__What the task asks__. Swap every "Instruction:" in the lines below for "Command:" and leave everything else unchanged.

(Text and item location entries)
┏━━
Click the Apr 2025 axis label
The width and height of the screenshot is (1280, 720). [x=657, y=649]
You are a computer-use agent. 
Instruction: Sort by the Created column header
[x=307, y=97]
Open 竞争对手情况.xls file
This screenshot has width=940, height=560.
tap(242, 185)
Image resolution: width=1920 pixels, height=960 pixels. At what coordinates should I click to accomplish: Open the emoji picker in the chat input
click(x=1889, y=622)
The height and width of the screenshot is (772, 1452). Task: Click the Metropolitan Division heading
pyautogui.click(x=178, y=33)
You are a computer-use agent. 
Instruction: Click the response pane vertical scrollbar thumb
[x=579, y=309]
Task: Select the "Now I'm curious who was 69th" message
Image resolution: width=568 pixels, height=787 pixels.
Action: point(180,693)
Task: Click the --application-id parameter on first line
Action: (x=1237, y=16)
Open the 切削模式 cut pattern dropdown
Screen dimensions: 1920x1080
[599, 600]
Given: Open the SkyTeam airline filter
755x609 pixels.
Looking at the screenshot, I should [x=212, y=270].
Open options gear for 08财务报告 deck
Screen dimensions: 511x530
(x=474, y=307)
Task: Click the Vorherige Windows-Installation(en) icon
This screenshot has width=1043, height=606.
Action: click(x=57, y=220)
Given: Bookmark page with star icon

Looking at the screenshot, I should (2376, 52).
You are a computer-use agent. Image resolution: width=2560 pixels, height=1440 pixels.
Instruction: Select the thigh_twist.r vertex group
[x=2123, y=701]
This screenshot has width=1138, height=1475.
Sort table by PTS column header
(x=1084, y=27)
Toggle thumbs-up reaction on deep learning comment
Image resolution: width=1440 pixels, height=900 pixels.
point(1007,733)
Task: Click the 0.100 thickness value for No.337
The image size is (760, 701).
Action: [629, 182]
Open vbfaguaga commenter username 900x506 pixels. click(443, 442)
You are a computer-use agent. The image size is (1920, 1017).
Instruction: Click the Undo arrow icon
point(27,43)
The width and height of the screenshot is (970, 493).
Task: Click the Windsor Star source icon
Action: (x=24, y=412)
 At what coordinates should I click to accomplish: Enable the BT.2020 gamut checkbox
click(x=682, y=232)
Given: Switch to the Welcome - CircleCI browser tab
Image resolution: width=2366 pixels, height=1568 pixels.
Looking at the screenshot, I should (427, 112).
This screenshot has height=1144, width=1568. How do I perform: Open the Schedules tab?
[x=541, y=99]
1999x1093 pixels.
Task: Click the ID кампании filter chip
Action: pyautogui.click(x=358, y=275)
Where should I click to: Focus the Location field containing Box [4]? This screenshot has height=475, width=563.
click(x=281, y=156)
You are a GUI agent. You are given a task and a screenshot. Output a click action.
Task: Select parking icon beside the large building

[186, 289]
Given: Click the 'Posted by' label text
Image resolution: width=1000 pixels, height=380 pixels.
┗━━
__Solution to this problem__.
Click the Apr 2025 axis label
The width and height of the screenshot is (1280, 720). [x=657, y=649]
You are a computer-use agent. 
Command: Sort by the Created column header
[x=307, y=97]
Open 竞争对手情况.xls file
This screenshot has width=940, height=560.
tap(242, 185)
Image resolution: width=1920 pixels, height=960 pixels. At what coordinates should I click to accomplish: Open the emoji picker in the chat input
click(x=1889, y=622)
The height and width of the screenshot is (772, 1452). Task: Click the Metropolitan Division heading
pyautogui.click(x=178, y=33)
You are a computer-use agent. 
Command: Click the response pane vertical scrollbar thumb
[x=579, y=309]
Task: Select the "Now I'm curious who was 69th" message
Image resolution: width=568 pixels, height=787 pixels.
Action: point(180,693)
Task: Click the --application-id parameter on first line
Action: (x=1237, y=16)
Open the 切削模式 cut pattern dropdown
Screen dimensions: 1920x1080
[599, 600]
Given: Open the SkyTeam airline filter
755x609 pixels.
Looking at the screenshot, I should [x=212, y=270].
Open options gear for 08财务报告 deck
Screen dimensions: 511x530
(x=474, y=307)
Task: Click the Vorherige Windows-Installation(en) icon
This screenshot has width=1043, height=606.
Action: click(x=57, y=220)
Given: Bookmark page with star icon

Looking at the screenshot, I should (2376, 52).
You are a computer-use agent. Image resolution: width=2560 pixels, height=1440 pixels.
Command: Select the thigh_twist.r vertex group
[x=2123, y=701]
This screenshot has width=1138, height=1475.
Sort table by PTS column header
(x=1084, y=27)
Toggle thumbs-up reaction on deep learning comment
Image resolution: width=1440 pixels, height=900 pixels.
point(1007,733)
Task: Click the 0.100 thickness value for No.337
The image size is (760, 701).
Action: [629, 182]
Open vbfaguaga commenter username 900x506 pixels. click(443, 442)
You are a computer-use agent. The image size is (1920, 1017).
Command: Click the Undo arrow icon
point(27,43)
The width and height of the screenshot is (970, 493).
Task: Click the Windsor Star source icon
Action: (x=24, y=412)
 At what coordinates should I click to accomplish: Enable the BT.2020 gamut checkbox
click(x=682, y=232)
Given: Switch to the Welcome - CircleCI browser tab
Image resolution: width=2366 pixels, height=1568 pixels.
Looking at the screenshot, I should (427, 112).
This screenshot has height=1144, width=1568. How do I perform: Open the Schedules tab?
[x=541, y=99]
1999x1093 pixels.
Task: Click the ID кампании filter chip
Action: pyautogui.click(x=358, y=275)
Where should I click to: Focus the Location field containing Box [4]? This screenshot has height=475, width=563.
click(x=281, y=156)
You are a GUI agent. You are given a task and a screenshot. Output a click action.
Task: Select parking icon beside the large building

[186, 289]
Given: Click the 'Posted by' label text
Image resolution: width=1000 pixels, height=380 pixels.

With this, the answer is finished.